The Resolution Foundation think tank said workers would have to put in an nine extra hours a week to make up for the loss of £20, once pension contributions, childcare and travel costs had been taken into account.
Mr Crabb is not the only Conservative calling for the £20 universal credit top-up - which will disappear on 6 October - to be made permanent.
West Midlands metro mayor Andy Street told the i paper, external he was "very concerned" about the potential impact of the cut - and Amber Valley MP Nigel Mills said the government "would be in trouble" if there was a Commons vote on it.
'Food or heating'
Opening Labour's Opposition Day debate in the Commons, shadow work and pensions secretary Jonathan Reynolds said removing the top-up would be "the single biggest overnight cut in the history of the welfare state", affecting one in 14 British workers.
He added: "The human cost of taking this money away cannot be overstated - £20 might not seem like much to some people but it's the difference between having food in the fridge and still being able to put the heating on, or being able to get their kids new school shoes without worrying how you'll pay for it."
But his government counterpart, Therese Coffey - who was criticised over comments on the cut earlier this week - said more people were getting back into work under the Conservative government, and there was "a record number" of vacancies for those seeking jobs.
"It was right that we took prompt and decisive action to support our nation during this challenging time," she added. "[But] this was a temporary uplift recognising the financial impact of people newly unemployed so that it would be somewhat of a cushion in regards to their financial circumstances.
"As our economy continues to recover, it is right that we are investing in jobs and skills to boost pay, prospects and prosperity for people right across the UK as part of our plan to level up and build back better."
'I'm doing everything I can to better my prospects'
Catherine, a mature student training to be a primary school teacher, is a client of Pembrokeshire Action to Combat Hardship, a food bank in Stephen Crabb's constituency.

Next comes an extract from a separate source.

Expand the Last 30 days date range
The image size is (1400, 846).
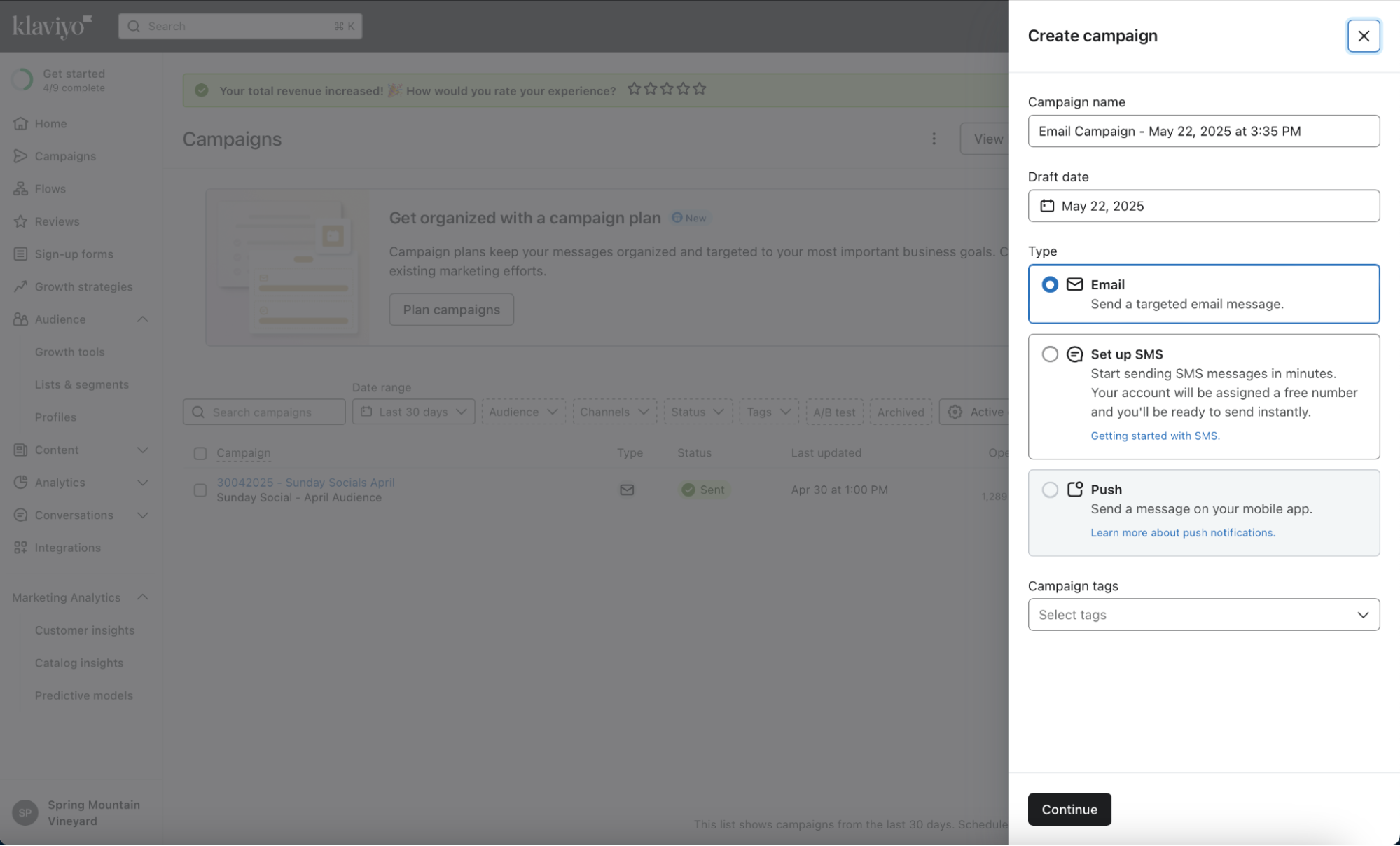(413, 412)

She says the prospect of losing so much weekly income is "quite scary".
"Do we put the heating on, or do we put a jumper on? Can we manage to make this week's shopping to stretch a bit further?"
Catherine is in receipt of student finance as well as universal credit, as a single parent. She says the "stereotype" that people on benefits are not making an effort, is "absolute rubbish".
"I'm doing everything I can to better my prospects for myself and my family. I've paid into the system in the past I will pay into the system in the future."
The number of people claiming universal credit has nearly doubled since the start of the pandemic, external, which Mr Crabb says undermines a key government argument for axing the £20 top-up.
"Almost half of people on universal credit have only known this level of benefit. The idea of this being people going back to a level of benefit they were used to - that's completely false."
He suggested that introducing the £20 top-up was effectively a "recognition that the current level of working age benefits was too low".
And with 40% of people on universal credit using it to top up their wages, he feared the "very sharp" cut would hurt "people who are trying to do the so-called 'right thing' by going out to work".
"As a Conservative that is deeply problematic for me," the Preseli Pembrokeshire MP added.
A government spokesperson said the universal credit uplift had achieved its aim of helping claimants through the "economic shock and financial disruption of the toughest stages of the pandemic".
"Universal credit will continue to provide vital support for those both in and out of work and it's right that the government should focus on our Plan for Jobs, supporting people back into work and supporting those already employed to progress and earn more," the spokesperson added.